NECは同社のAI技術群「NEC the WISE」を活用し、がんなどの先進的免疫治療法に特化した創薬事業に参入する。その第1弾として、頭頚部がんや卵巣がん向けの個別ネオアンチゲンワクチンの臨床試験を開始する。
NECは2019年5月27日、同社のAI(人工知能)技術群「NEC the WISE」を活用し、がんなどの先進的免疫治療法に特化した創薬事業に参入すると発表した。その第1弾として、Transgene SAと共同で、頭頚部がんや卵巣がん向けの個別ネオアンチゲンワクチンの臨床試験を開始する。
がん治療のワクチン開発では、患者ごとに特異的なネオアンチゲンの選定が鍵となる。この選定にNECが開発した「グラフベース関係性学習」を活用したネオアンチゲン予測システムを活用する。

# [記録データ]
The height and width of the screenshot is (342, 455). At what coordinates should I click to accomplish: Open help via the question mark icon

==

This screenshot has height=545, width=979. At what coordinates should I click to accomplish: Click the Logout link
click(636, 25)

...

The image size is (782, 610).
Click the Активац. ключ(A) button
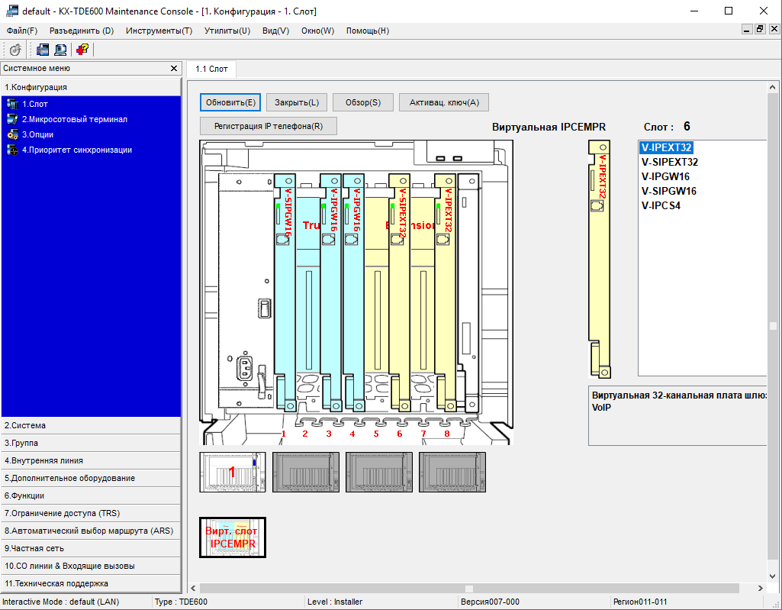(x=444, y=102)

# [必須課題]
a. 課題文によると、NECが個別ネオアンチゲンワクチンの臨床試験を共同で行う相手はどこですか。
b. NECの創薬事業参入を伝える課題文を、最後の文の後から書き継いでください。

# [解答]
a. Transgene SAです。

b.
同システムは、同社が独自に蓄積してきたMHC(主要組織適合性複合体)結合活性の実験データによる学習と、ネオアンチゲンの多面的な項目を総合的に評価する。これにより、それぞれの患者が持つ多数の候補の中から有望なネオアンチゲンを選定できるようになる。
アメリカの食品医薬品局(FDA)からは既に治験実施の許可を得ており、イギリスとフランスでも申請中だ。今回の治験薬はNECとTransgene SAが共同開発する。
NECは今後、最先端のAI技術を創薬分野に活用して、安全で効果の高い先進的免疫治療法の開発を進める。2025年には創薬事業の事業価値を3000億円まで高めることを目指す。